XenMotion refers to the live migration of a VM(VM's disk residing on a shared storage) from one host to another within a pool with minimal downtime. Hence, with XenMotion we are moving the VM without touching its disks. E.g. XenMotion feature is very helpful during host and pool maintenance and is used with XenServer features such as Work Load Balancing(WLB)and Rolling Pool Upgrade(RPU) where the VM's residing on shared ­­­­storage can be moved to other host within a pool.

Storage XenMotion is the marketing name given to two distinct XenServer features, live storage migration and VDI move. Both features refer to the movement of a VM's disk (vdi) from one storage repository to another. Live storage migration also includes the movement of the running VM from one host to another host. In the initial state, the VM’s disk can reside either on local storage of the host or shared storage. It can then be motioned to either local storage of another host or shared storage of a pool (or standalone host). The following classifications exist for SXM:

  • When source and destination hosts happen to be part of the same pool we refer to it as IntraPool SXM. You can choose to migrate the VM's vdis to local storage of the destination host or another shared storage of the pool. E.g. Leverage it when you need to live migrate VMs residing on a slave host to the master of a pool.
  • When source and destination hosts happen to be part of different pools we refer to it as CrossPool SXM. VM migration between two standalone hosts can also be regarded as CrossPool SXM. You can choose to migrate the VM's vdis to local storage of the destination host or shared storage of the destination pool. E.g. I often leverage CrossPool SXM when I need to migrate VM’s residing on pool having old version of XenServer to the pool having latest XenServer
  • When the source and destination hosts are the same, we refer to it as LiveVDI Move.
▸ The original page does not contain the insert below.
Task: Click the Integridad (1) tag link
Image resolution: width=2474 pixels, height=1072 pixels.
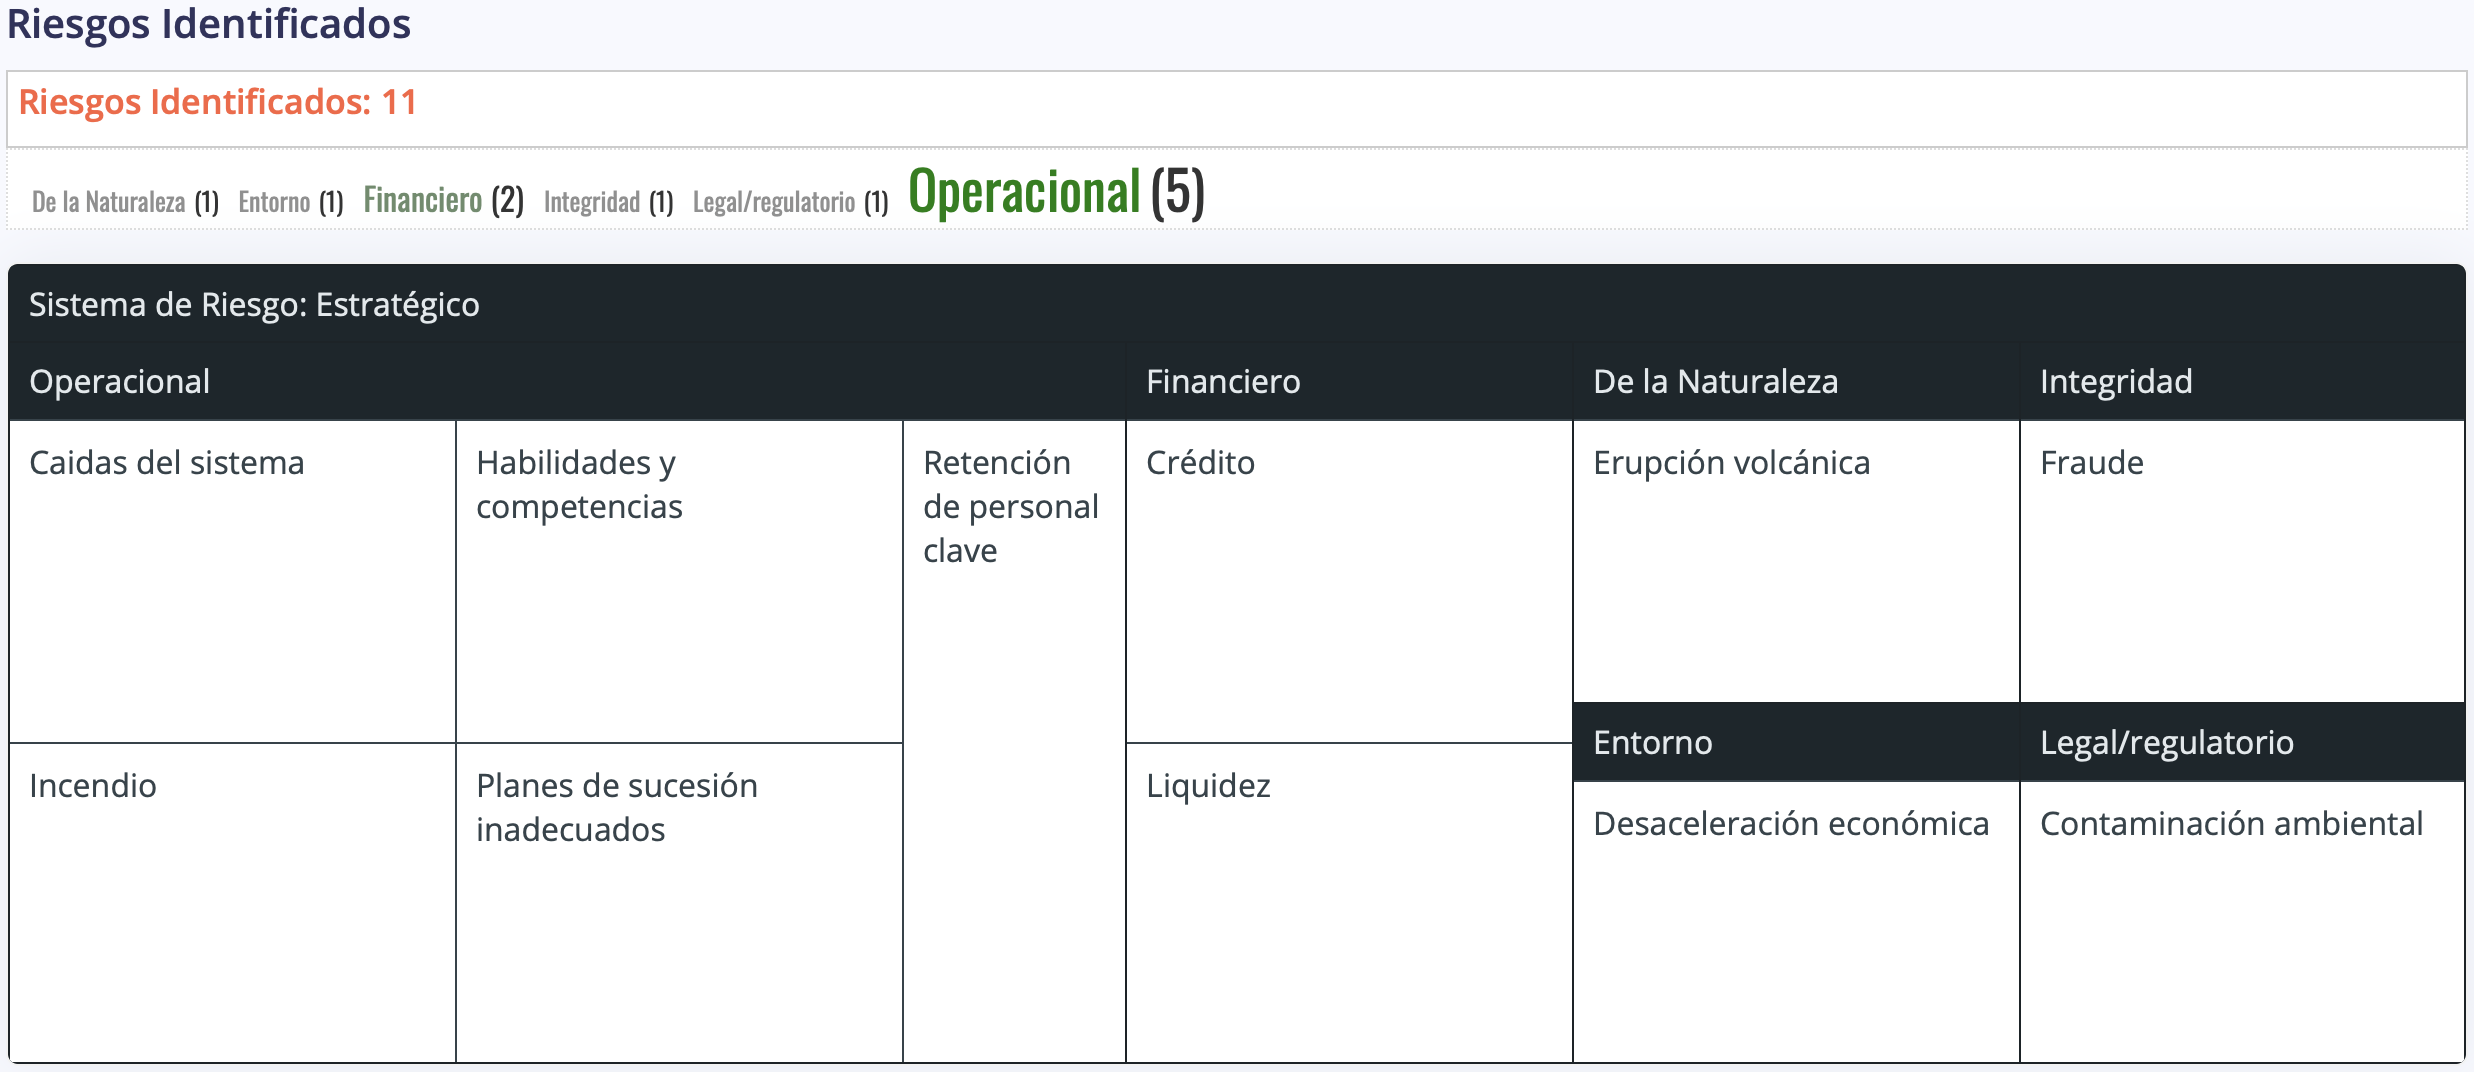Action: pos(608,202)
E.g. Leverage LiveVDI move when you want to upgrade your storage arrays but you don’t want to move the VMs to some another host. In such cases, you can LiveVDI move VM's vdi say from the shared storage (which is planned to be upgraded) to another shared storage in a pool without taking down your VM’s.

When SXM was first rolled out in XenServer 6.1 ,there were some restrictions on VMs before they can be motioned such as maximum number of snapshots a VM can have while undergoing SXM, VM having checkpoints cannot be motioned, the VM has to be running (otherwise it’s not live migration) etc. For the XenServer DundeeAlpha 2 release the XenServer team has removed some of those constraints .Thus below is the list of enhancements brought to SXM.

1. VM can be motioned regardless of its power status. Therefore I can successfully migrate a suspended VM or move a halted VM within a pool (intra pool) or across pools (cross pool)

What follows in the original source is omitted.